Da dietro l’obiettivo ci si deve dissetare. Fotografare non è la pressione sul pulsante che fa scattare l’otturatore, scattare è un colpo d’arma da fuoco, al contempo una dichiarazione di guerra e d’amore.

Gli occhi, molto più delle papille gustative, cercano sapore che tolga la fame. Gli occhi sono maledizioni per la soddisfazione, non ne hanno mai abbastanza di quello che amano ed è il piacere più silenzioso. La sete degli occhi non è come l’astinenza da fumo che se manca una sigaretta il corpo soffre e si dimena, alza la voce e si contorce. Gli occhi cercano e aspettano in silenzio e se il cibo non arriva non reclamano ad alta voce, gli occhi sono pazienti e silenziosi.
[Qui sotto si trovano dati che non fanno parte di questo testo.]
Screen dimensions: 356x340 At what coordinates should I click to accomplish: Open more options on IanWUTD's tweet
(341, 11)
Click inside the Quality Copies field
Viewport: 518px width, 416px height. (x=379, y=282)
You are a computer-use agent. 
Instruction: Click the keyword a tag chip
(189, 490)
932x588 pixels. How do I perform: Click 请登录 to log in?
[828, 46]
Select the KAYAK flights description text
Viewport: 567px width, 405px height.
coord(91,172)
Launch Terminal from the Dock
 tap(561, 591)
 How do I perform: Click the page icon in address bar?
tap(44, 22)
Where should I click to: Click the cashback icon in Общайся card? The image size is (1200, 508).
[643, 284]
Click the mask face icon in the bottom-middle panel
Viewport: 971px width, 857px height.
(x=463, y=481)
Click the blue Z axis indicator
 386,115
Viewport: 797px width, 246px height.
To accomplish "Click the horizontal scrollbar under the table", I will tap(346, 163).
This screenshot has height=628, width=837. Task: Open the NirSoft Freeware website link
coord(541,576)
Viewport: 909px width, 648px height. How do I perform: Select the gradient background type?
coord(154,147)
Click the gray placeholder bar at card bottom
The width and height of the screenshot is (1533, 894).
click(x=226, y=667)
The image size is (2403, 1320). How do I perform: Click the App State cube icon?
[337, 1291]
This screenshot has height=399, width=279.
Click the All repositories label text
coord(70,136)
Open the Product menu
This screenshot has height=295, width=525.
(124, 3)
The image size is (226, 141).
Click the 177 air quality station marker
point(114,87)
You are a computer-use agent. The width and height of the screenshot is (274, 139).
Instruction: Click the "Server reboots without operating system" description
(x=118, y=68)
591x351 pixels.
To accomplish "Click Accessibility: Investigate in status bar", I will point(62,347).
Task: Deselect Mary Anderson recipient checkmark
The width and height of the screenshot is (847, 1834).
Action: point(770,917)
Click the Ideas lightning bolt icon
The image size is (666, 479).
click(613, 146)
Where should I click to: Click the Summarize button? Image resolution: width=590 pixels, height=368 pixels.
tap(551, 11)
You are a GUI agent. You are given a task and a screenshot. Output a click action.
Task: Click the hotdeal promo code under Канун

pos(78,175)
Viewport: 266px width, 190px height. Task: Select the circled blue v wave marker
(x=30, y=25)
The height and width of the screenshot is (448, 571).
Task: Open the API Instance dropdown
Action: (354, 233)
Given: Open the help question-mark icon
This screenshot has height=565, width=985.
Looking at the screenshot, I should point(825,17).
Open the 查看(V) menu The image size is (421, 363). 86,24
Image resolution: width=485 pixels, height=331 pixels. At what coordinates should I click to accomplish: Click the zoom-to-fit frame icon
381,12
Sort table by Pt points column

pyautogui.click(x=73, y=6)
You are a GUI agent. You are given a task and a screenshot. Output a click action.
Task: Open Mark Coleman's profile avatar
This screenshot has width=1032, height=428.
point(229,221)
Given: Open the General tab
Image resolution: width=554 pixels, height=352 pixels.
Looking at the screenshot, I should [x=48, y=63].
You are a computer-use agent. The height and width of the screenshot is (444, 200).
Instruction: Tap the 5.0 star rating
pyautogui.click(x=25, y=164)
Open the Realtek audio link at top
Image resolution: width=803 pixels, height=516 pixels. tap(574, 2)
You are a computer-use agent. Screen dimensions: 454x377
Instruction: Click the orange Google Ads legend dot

Poi gli occhi incontrano le forme dei loro desideri, si saziano, ma subito ne vogliono ancora, non la stessa forma ma una sua piccola evoluzione, differente, nuova, nei colori, nelle sfumature, piccole differenze ma sempre appartenente al motivo della loro prima soddisfazione, del suo primo oggetto di desiderio. Ecco, ne trovano, si saziano ancora, e quando sembra bastare ne cercano ancora, e ancora, senza mai trovare pace.

La passione di un fotografo sono i paesaggi? Quel fotografo scoprirà che il mondo non ne ha abbastanza. La passione è il ritratto? Scoprirà che non ci sono abbastanza esseri umani al mondo da togliere quella sete. E quando il fotografo li avrà immortalati tutti? Dovrà iniziare di nuovo il giro per elemosinare espressioni differenti, luce differente, età differenti.

Fotografare è un melense girone dell’inferno in paradiso.